In contrast, a record label seems like a fairly pedestrian undertaking, but there’s every indication that Redshift Records is ready to move away from the norm—and its track record, so far, is decidedly impressive. With thirty-seven releases to its credit, the decade-old enterprise has one of the deepest catalogues in English-speaking Canada, with noteworthy albums including Negative Zed’s recording of Nobles’ own Immersion (TK441), which won a 2017 Juno Award for best classical composition. Other praiseworthy efforts include Liquid States (TK427) and New Wave (TK448) by Standing Wave, one of the West Coast’s most accomplished chamber ensembles; two extraordinary volumes of new music for erhu and piano by the Piano and Erhu Project’s Corey Hamm and Nicole Ge Li (TK437 and TK440); and Hamm’s own album-length recording of Fredrick Rzewski’s The People United Will Never Be Defeated (TK431), the label’s best-selling release.
These achievements are all the more remarkable given that Nobles instigated Redshift Records simply because he wanted to hear his own music in an unpressurized environment. “A lot of times after I do a concert, or even if it’s someone else’s concert that I had a piece in, I’m too nervous or too worked up during the concert to know if I wrote a good piece,” he explains. “And I only know later, when I go home and I put headphones on and I lie on the couch and I listen to whether or not it was a good piece or a good performance.
“It also felt like we were spending a lot of effort on putting these concerts together, and some of them were like, ‘Wow, that was an amazing concert! I can’t believe we pulled that off. Too bad no one else will hear it.’ So the label became an extension of the concerts.”
Pressed to say whether Redshift, the label, has any kind of in-house style, Nobles initially says no. “The reason being that it’s an outlet for a lot of different people that I admire and respect, and for their music. It’s about presenting performers I admire or composers I admire who work in Canada; if they think that their CD is awesome, then I want people to hear it. Right from the beginning, I didn’t want to put my artistic stamp on it.”
That said, it’s possible that there is one characteristic that links most of Redshift’s releases: every album—whether Allison Cameron and Contact’s dreamy A Gossamer Bit (TK445) or flute virtuoso Mark Takeshi McGregor’s theatrical and challenging Sins & Fantasies (TK430)—contains some music that simply stops time.
“That’s what I like the most: things that are slowed down; things that are like a frozen moment in time; or just things that muck with time, whether quick or slow,” Nobles allows. “But mostly slow.”

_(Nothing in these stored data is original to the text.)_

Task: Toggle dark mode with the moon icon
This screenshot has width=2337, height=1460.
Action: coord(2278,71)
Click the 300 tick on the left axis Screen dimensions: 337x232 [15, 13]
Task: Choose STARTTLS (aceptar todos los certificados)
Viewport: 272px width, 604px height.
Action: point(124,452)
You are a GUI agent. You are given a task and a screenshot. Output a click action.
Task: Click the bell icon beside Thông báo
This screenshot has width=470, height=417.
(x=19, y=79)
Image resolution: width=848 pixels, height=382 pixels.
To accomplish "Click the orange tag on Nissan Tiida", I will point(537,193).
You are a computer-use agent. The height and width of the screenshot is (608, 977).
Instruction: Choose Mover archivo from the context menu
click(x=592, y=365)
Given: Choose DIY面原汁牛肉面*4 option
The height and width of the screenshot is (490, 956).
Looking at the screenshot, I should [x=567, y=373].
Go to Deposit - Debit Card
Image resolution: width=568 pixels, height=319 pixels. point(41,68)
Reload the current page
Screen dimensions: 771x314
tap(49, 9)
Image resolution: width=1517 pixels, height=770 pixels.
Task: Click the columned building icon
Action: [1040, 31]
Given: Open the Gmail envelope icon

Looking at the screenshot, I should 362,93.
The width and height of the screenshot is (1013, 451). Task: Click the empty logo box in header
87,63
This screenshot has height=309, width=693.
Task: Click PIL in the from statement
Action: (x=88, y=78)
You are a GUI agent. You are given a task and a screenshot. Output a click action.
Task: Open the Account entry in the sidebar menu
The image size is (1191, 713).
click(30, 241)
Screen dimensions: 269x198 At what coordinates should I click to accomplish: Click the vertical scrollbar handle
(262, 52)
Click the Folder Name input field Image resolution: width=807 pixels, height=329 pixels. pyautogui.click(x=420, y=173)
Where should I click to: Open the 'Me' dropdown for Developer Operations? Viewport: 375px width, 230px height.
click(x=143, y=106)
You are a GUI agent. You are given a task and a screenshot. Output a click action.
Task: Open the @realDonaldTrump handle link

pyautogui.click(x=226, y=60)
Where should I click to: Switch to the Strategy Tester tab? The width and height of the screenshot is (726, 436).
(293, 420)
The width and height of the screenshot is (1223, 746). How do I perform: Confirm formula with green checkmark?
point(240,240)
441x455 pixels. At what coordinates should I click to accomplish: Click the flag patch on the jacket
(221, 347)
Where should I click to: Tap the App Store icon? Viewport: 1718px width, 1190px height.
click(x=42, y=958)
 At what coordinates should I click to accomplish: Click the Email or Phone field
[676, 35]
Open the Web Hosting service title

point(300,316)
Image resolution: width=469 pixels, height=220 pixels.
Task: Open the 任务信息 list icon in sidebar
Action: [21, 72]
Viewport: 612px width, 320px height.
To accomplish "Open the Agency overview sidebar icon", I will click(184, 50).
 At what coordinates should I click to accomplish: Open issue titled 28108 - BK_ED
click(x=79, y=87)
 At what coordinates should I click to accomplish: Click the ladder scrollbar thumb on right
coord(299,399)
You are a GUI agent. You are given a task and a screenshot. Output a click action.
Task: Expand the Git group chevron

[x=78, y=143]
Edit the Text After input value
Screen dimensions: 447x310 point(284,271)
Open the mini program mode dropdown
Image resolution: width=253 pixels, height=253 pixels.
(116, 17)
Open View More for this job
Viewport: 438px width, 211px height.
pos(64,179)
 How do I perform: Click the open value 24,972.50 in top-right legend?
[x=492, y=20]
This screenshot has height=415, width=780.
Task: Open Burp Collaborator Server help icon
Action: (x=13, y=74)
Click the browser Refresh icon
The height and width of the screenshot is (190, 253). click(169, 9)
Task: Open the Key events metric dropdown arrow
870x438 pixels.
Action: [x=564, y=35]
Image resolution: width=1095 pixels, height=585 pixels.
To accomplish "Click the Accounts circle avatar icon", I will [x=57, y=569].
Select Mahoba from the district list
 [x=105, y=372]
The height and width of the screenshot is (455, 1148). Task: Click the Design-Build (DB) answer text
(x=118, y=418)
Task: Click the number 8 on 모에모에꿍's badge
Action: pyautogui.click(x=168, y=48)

And “mucking with time,” he adds, is exactly what he has in mind for Redshift Records’ future. Faced with an irreversible decline in CD sales—“the CD is already gone, and no one knows”—Nobles is on the hunt to do new and creative things with streaming. Like, for instance, his as-yet-untitled piece that involves ninety brief sonic modules, made to be listened to in shuffle mode, for as long as the listener cares to engage.
Sales may be down, profits might shrink, but for Redshift Records the universe continues to expand.